Per concludere, è da poco uscito un libro che racconta la storia di tua figlia. Lo hai già letto?
Sono tante le iniziative che sono sorte e continuano a proporsi spontaneamente in memoria e in ricordo di Stefania. Ventiquattro anni vissuti in assoluta solare libertà in un anonimo angolo del profondo sud. Credo sia stato questo, in qualche modo, a fare interessare di lei. Serena Maiorana, l’autrice del libro, ha l’età di Stefania. Non la conoscevo, ma quando l’ho incontrata e conosciuta, su proposta della nostra consulente legale, io e la mamma di Stefania non abbiamo saputo dire di no, ascoltate anche le intenzioni e le motivazioni sottese. Abbiamo letto le bozze in pre-stampa e abbiamo, nei limiti, supervisionato, corretto e consigliato. Lo trovo un ottimo omaggio alla sua figura e credo potrà, insieme ad altre iniziative, contribuire alla formazione di una nuova cultura del vivere. Ci tengo comunque a precisare che né io, né la mamma di Stefania abbiamo un interesse economico nell’uscita del libro. Abbiamo solo dato la nostra testimonianza e l’autorizzazione, assieme a qualche altro caro amico e conoscente. Tutto qui. Il libro sta avendo un buon successo editoriale e questo, ovviamente, mi fa molto piacere.

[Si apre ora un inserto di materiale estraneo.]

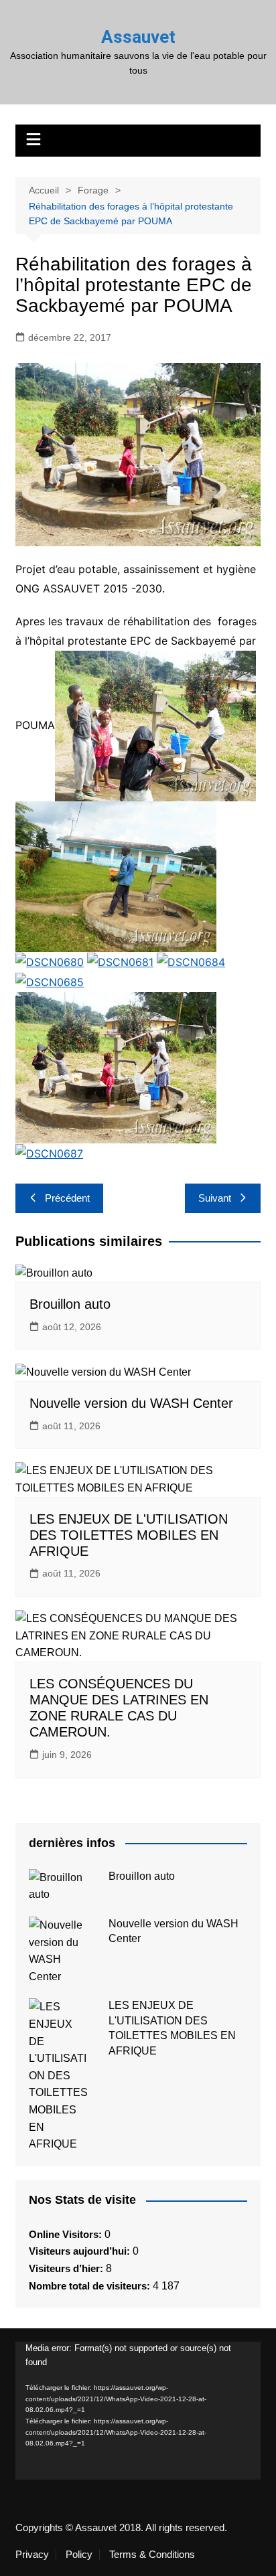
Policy (79, 2554)
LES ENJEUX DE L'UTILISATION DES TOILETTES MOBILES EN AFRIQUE (128, 1535)
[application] (138, 2411)
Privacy (32, 2554)
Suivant (214, 1198)
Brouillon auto (70, 1304)
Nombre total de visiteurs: (91, 2285)
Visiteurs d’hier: (67, 2268)
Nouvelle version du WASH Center (131, 1403)
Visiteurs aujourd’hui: (81, 2251)
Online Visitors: (67, 2234)
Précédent (67, 1198)
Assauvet (138, 37)
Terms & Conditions (152, 2554)
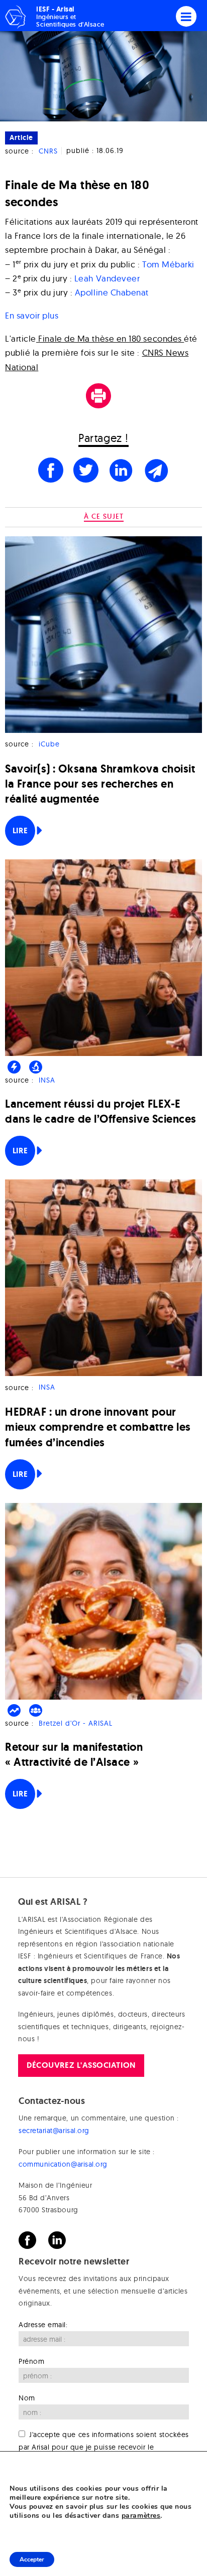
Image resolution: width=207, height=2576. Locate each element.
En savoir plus (32, 315)
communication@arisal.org (63, 2164)
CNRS (48, 151)
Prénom (31, 2361)
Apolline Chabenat (112, 292)
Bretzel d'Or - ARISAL (76, 1723)
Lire (20, 830)
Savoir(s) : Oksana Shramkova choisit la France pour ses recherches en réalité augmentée (100, 784)
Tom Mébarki (168, 264)
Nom (27, 2397)
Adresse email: (43, 2324)
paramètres (141, 2515)
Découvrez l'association (81, 2065)
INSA (47, 1080)
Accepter (32, 2559)
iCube (49, 743)
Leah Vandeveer (107, 278)
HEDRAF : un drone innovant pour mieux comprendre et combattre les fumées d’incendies (98, 1427)
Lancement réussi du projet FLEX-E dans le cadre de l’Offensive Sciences (100, 1111)
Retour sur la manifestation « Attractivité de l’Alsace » (74, 1754)
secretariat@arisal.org (54, 2130)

E’ passato quasi un anno dalla prima volta che incontrai Ninni Noce. E lo trovo un uomo più forte, che ha guardato in faccia il suo dolore, non senza difficoltà. E Stefania, caro Ninni, mancherà anche a noi, che abbiamo ancora bisogno di donne forti come tua figlia. Per continuare a sperare che si possa essere donne e uomini migliori.